The Richmond Register

March 19, 2014

Property owners ask for multifamily zone change

Some planners opposed to more apartments in city

By Sarah Hogsed
Register News Writer

RICHMOND — Owners of two adjoining properties on South Killarney Lane are asking the city’s planning commission to recommend a zone change so an apartment complex can be built on the site.

However, some commission members expressed concern about allowing more apartments to be built in Richmond.

“I thought as a board we’ve voiced an opinion that we have too many apartments in this town already,” planner Neen Wiggins said.

At a Wednesday morning speech to the chamber of commerce, Mayor Jim Barnes said he would not vote to approve any more R3 (multifamily) zone changes. The city commission, of which the mayor is a member, has final say on zone changes.

One of the properties discussed is the site of the former Richmond Realty office at 138 S. Killarney Lane. The building was destroyed by fire, but before it was a realty office, the building was an apartment complex.

The property’s net taxable value is $90,000, according to the county’s PVA records.

The second, adjoining property, at 130 South Killarney Lane is owned by KLPP LLC, whose registered agent is Robert Michael McCord, according to state business filings.

The total taxable value of the property, which has a building that formerly housed the McCord Accounting office, is $165,000, and the land value is $30,000, according to PVA records.

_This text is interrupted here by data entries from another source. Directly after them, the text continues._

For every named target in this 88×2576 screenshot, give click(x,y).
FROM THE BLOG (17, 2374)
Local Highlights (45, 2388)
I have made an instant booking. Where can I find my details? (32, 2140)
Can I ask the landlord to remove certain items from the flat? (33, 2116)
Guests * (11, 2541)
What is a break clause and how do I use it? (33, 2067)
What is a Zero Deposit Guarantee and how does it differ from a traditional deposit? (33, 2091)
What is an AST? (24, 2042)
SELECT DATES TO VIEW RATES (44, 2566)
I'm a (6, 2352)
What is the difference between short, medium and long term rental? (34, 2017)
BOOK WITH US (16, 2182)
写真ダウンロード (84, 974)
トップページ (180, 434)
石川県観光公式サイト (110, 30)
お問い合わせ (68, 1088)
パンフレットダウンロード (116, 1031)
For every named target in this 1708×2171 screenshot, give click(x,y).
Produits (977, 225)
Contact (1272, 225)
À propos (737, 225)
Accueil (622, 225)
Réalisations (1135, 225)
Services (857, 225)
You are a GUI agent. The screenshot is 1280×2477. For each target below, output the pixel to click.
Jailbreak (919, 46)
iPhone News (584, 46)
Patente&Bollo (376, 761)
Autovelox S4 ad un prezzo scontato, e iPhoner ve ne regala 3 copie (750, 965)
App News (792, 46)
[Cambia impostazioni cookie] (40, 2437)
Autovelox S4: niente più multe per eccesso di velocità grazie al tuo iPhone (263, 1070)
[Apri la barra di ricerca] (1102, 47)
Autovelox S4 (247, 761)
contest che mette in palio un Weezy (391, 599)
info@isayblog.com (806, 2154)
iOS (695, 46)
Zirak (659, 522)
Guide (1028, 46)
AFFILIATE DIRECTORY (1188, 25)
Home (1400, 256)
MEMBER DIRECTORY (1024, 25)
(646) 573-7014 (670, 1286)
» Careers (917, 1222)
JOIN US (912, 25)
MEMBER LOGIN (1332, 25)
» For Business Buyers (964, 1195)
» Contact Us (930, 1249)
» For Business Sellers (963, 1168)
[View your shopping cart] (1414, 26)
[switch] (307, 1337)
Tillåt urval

The owners, represented at the meeting by attorney Mike Eaves, want to change the zoning of the two properties from B3 (business) to R3 because a third party is interested in buying the land and constructing an apartment complex.

The area already is populated by several apartment complexes in B3 zones, according to Planning and Zoning inspector Kevin Causey. At one time, before a revision of codes ordinances, multifamily structures could only be built in B3 zones.

Richmond had a total of 13,788 housing units recorded in the 2010 Census. The homeownership rate, from 2008 to 2012, was 39.5 percent, and the total housing units in multi-unit structures was 53.3 percent.

The board took no action on the matter at the work session, and it will be discussed again at the 5:30 p.m. business session Thursday at City Hall.

Zone changes requested near South Pointe subdivision

Eaves, representing the Viola W. Hale Estate, requested several zone changes for a 27-acre property along US 25 that borders the South Pointe subdivision south of Clark-Moores Middle School.

The farmland, at 45 Casey Circle, has a net taxable value of $27,500, but its full cash value is $450,000, according to PVA records.

The representatives of the estate want to convert the land into business, duplex and multi-family zones (B-3, R-2 and R-3). It currently is zoned R-1B for single-family structures.

The board took no action, but the matter will be taken up at the next regular meeting.

Also at the meeting, the board:

• Heard information on a site plan for a Speedway gas station and convenience store at Merrick Drive and the Robert R. Martin Bypass

• Heard information on an amended site development plan for Frazier Realty at 2028 Merrick Drive

• Discussed whether a planned pet boarding facility on Four Mile Road would need conditional approval in a B3 zone.